◆ EXTRACTED DATA
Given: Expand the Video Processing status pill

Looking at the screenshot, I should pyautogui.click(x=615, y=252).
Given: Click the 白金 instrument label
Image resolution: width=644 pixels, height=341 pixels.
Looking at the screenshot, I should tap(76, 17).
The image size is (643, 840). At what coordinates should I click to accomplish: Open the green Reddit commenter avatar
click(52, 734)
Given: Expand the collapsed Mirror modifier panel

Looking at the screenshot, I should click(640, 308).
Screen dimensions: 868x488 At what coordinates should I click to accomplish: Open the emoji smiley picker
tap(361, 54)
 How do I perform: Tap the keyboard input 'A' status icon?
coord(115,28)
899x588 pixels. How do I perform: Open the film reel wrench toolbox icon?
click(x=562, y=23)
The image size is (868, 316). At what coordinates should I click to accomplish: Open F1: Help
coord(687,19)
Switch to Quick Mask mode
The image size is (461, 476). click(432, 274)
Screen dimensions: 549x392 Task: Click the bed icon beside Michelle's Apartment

◆ HOW TO COMPLETE THIS TASK
All of the entries above should be written out again exactly.

◆ THE ANSWER
Given: Expand the Video Processing status pill

Looking at the screenshot, I should pyautogui.click(x=615, y=252).
Given: Click the 白金 instrument label
Image resolution: width=644 pixels, height=341 pixels.
Looking at the screenshot, I should tap(76, 17).
The image size is (643, 840). At what coordinates should I click to accomplish: Open the green Reddit commenter avatar
click(52, 734)
Given: Expand the collapsed Mirror modifier panel

Looking at the screenshot, I should click(640, 308).
Screen dimensions: 868x488 At what coordinates should I click to accomplish: Open the emoji smiley picker
tap(361, 54)
 How do I perform: Tap the keyboard input 'A' status icon?
coord(115,28)
899x588 pixels. How do I perform: Open the film reel wrench toolbox icon?
click(x=562, y=23)
The image size is (868, 316). At what coordinates should I click to accomplish: Open F1: Help
coord(687,19)
Switch to Quick Mask mode
The image size is (461, 476). click(432, 274)
Screen dimensions: 549x392 Task: Click the bed icon beside Michelle's Apartment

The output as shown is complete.